Huntley High School E. coli outbreak now up to 6 student cases

Number increased by one since Wednesday

Six students at Huntley High School have been sickened with E. coli, up from the five confirmed earlier Thursday by Principal Marcus Belin, as officials continued to monitor for more potential cases and hunt for the source of the outbreak.

Parents were informed of the additional case through an email from school administrators on Thursday afternoon.

The first case was identified on Sunday, according to a joint news release from the McHenry County Department of Health and Huntley School District 158, and parents were first notified on Wednesday when the case count reached five.

“At this time, there is insufficient evidence to indicate the source of the illness. The MCDH is actively monitoring for potential cases; there are no other known McHenry County (E. coli) cases outside of this outbreak,” according to a Thursday news release.

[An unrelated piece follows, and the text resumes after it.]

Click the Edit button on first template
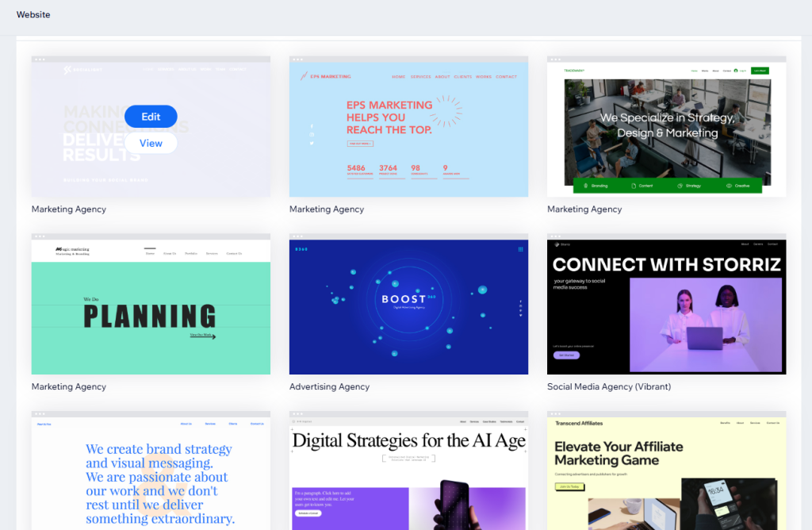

The release added that Huntley High officials “are fully cooperating with the MCDH as they continue their investigation into potential exposures, both internally and externally, as the source of the outbreak has not yet been identified.”

More students may be affected at the school, which is celebrating its homecoming this week.

One Huntley High parent, Katie Butzow, said her daughter, a senior, became ill Friday with the symptoms described in the school district email.

“Sunday (she) started vomiting and couldn’t keep any food down so we took her to the (doctor) Monday,” Butzow said in a Facebook message. Severe diarrhea is also a common symptom.

Anti-nausea medications helped her daughter, Butzow said, adding she received a call from the health department on Tuesday as a part of contact tracing. In her daughter’s case, E. coli was never confirmed by testing, she said.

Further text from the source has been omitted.